Women in Proverbs is part of the collection Chasing the Hidden, released exclusively on Sedition by İrem Çoban.
This collection seeks to articulate feelings that are internalized in daily life; the powerful responses to everyday situations which also reflect deeper and wider feelings and insights. Created using a combination of digital drawing, video, photography and motion graphics, the collection aims to convey the inherent multidimensional character of the human and to reveal the secrets stored in the hidden attics of the mind.
The collection attempts to visualize and materialize internal energies through abstract forms. In these works focusing on gender and identity issues, the forms explore the complexities of representation in feminist art. In this context, the problems developing along sue to the climate crisis unfold along with significant increases in violence against women in quarantine due to the pandemic; these coexisting forces influenced the way these works are presented.
"In a society ruled by the patriarchal social order, social screams of the suppressed, namely women and different gender identities, ought to be amplified as a means of purification as well as an expression of the inner world. It is important to make the known but ignored visible.

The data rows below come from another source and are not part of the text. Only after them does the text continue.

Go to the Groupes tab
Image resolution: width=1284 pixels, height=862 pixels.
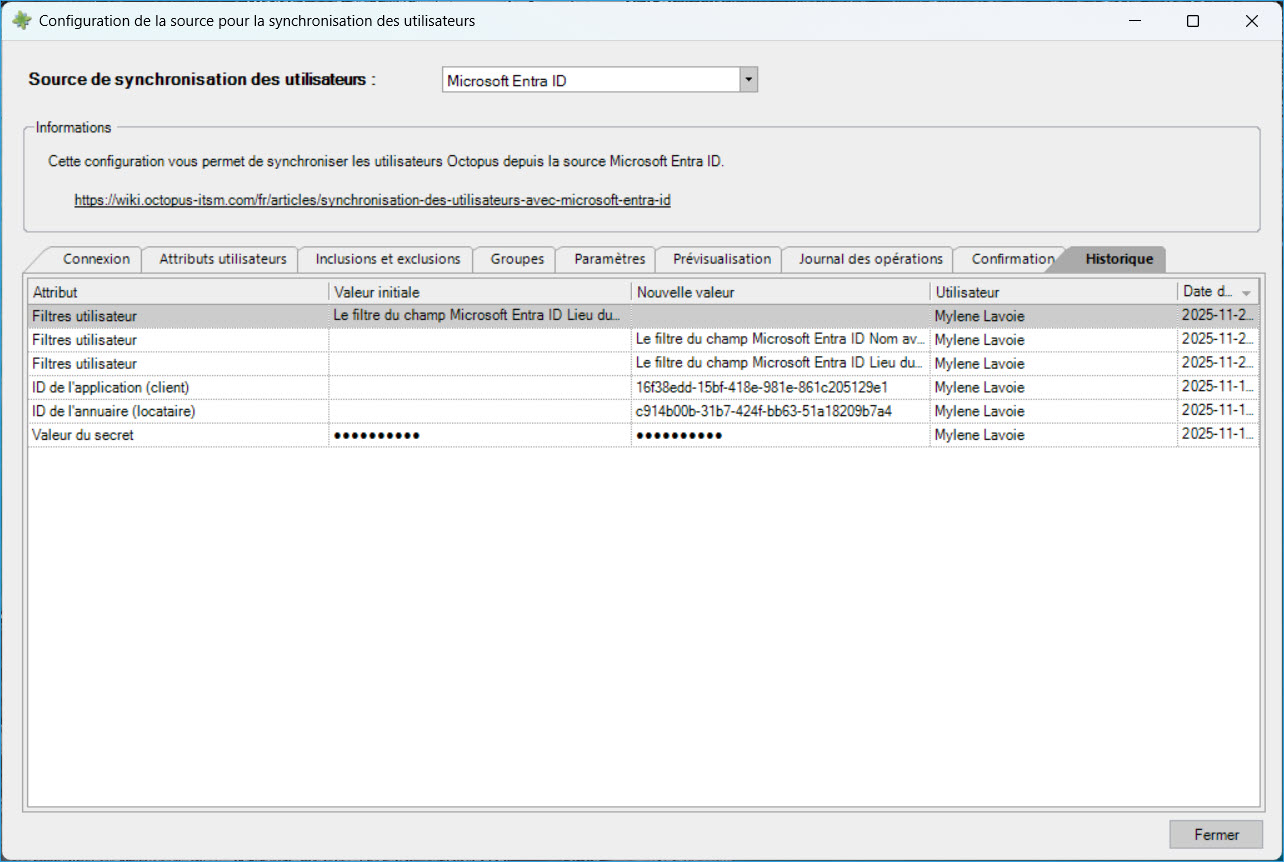(516, 259)
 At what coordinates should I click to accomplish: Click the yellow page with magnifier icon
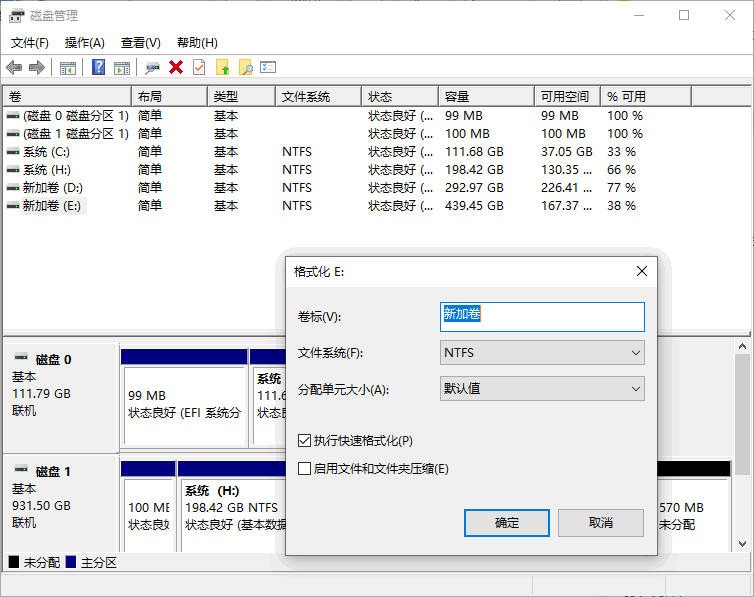[x=245, y=67]
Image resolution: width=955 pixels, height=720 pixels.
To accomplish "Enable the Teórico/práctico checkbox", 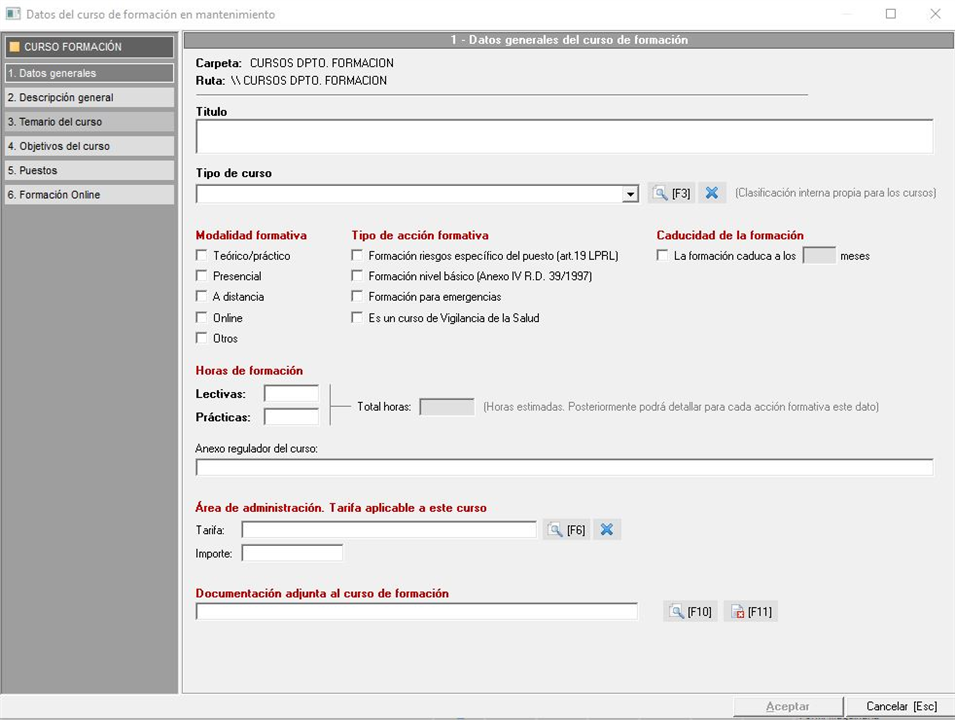I will 202,256.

As David Lynch has stated, there is a wonderful ocean of happiness and consciousness that the individual can reach by diving into themselves. This ocean is an incredibly important resource" - İrem Çoban.
This digital illustration explores the place of women in society: a construct defined by different geographies, languages and beliefs, and at the same time a common and powerfully reverberating conversation. This work, part of a wider Women in Proverbs series, examines the quote from Simone de Beauvoir that "one is not born, but rather becomes, a woman."
The artwork references a proverb which, according to varying sources, originates in either Russia or the USA: "A woman's tongue is longer than her hair."